§ **Extrait de page**
——————
> "Corps" de Fabienne Jacob

lundi 7 mai 2012

"Corps" de Fabienne Jacob



La quatrième de couverture de ce livre m’avait intriguée et donné envie d’en savoir plus : « Chaque jour, Monika arrive la première à l’institut de beauté. Elle observe, écoute, juge parfois les clientes qu’elle voit défiler dans sa cabine. Toutes lui racontent des histoires, des plus anodines aux plus intimes. Loin des chairs lisses et insipides jetées en pâture à notre imaginaire, Fabienne Jacob fouille l’opacité des corps et brosse un portrait sensible de la femme contemporaine ».
Cependant, après lecture, je me demande s’il s’agit du livre que j’ai lu, tant il est loin de cette description…

Du corps de ces femmes finalement, nous ne savons pas grand-chose, pas plus que des sentiments de la narratrice à leur encontre tant l’auteure tient à distance le lecteur au fil des pages. On reste dans un flou assez désagréable où, ni l’identification ni l’empathie ne peuvent avoir lieu.

Les femmes qui s’allongent sur le matelas de l’institut sont essentiellement décrites à travers des anecdotes : Adèle, la veuve, qui a été tondue à la libération pour avoir couché avec un allemand, Ludmilla la ménopausée qui ne veut pas vieillir, la femme du boucher qui a tout le temps froid. Une galerie de portraits assez figée où l’émotion est constamment absente, la narratrice se contentant d’assener ses vérités toutes faites « il faudrait dire aux femmes d’arrêter de se faire des mèches c’est moche. Qui a inventé ça ? D’arrêter le gloss aussi, qui a inventé ça encore ? La texture des lèvres est une perfection, les lèvres n’ont besoin de rien couleur et matière une perfection. D’arrêter les caleçons aussi. Elles pensent faire ça pour les hommes, le pire est qu’ils n’aiment pas ça ».
——————
§ **Données fournies**
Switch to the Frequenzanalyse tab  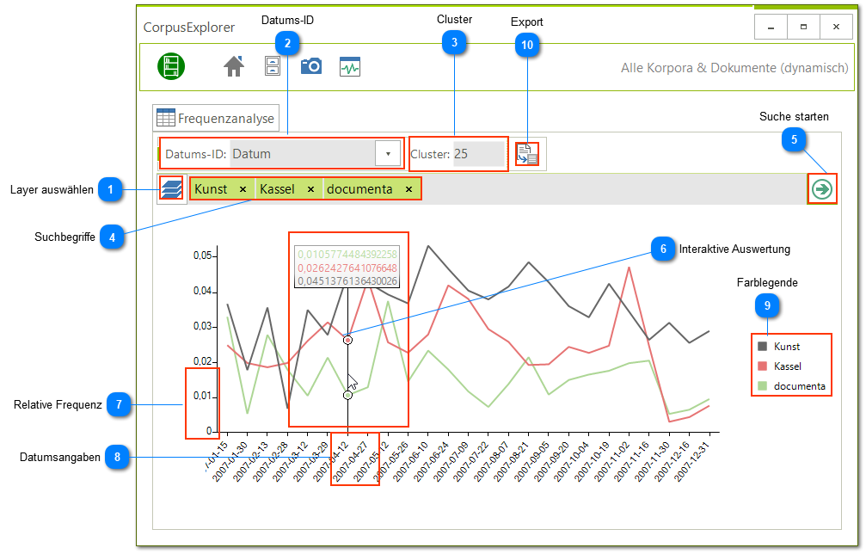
——————
§ **Consignes**
(a) Reformulez de manière plus concise le paragraphe de l'extrait qui commence par « Les femmes qui s'allongent sur le matelas », sans en perdre les faits essentiels.
(b) D'après l'extrait, pour quelle raison le lecteur sait-il si peu de choses du corps de ces femmes et des sentiments de la narratrice à leur égard ? Répondez en une à trois phrases.
(c) Traduisez en anglais la phrase suivante de l'extrait : « Cependant, après lecture, je me demande s'il s'agit du livre que j'ai lu, tant il est loin de cette description… »

§ **Corrigé**
(a) Les clientes de l'institut sont surtout présentées au moyen d'anecdotes : Adèle, la veuve tondue à la Libération pour avoir couché avec un Allemand ; Ludmilla, ménopausée, qui refuse de vieillir ; la femme du boucher, qui a froid en permanence. Ces portraits figés sont dépourvus d'émotion, et la narratrice se borne à asséner des vérités toutes faites, par exemple contre les mèches, le gloss et les caleçons.

(b) L'auteure tient le lecteur à distance tout au long du livre. Il en résulte un flou assez désagréable, dans lequel ni l'identification ni l'empathie ne peuvent se produire.

(c) However, having read it, I wonder whether this is the book I read, so far is it from that description…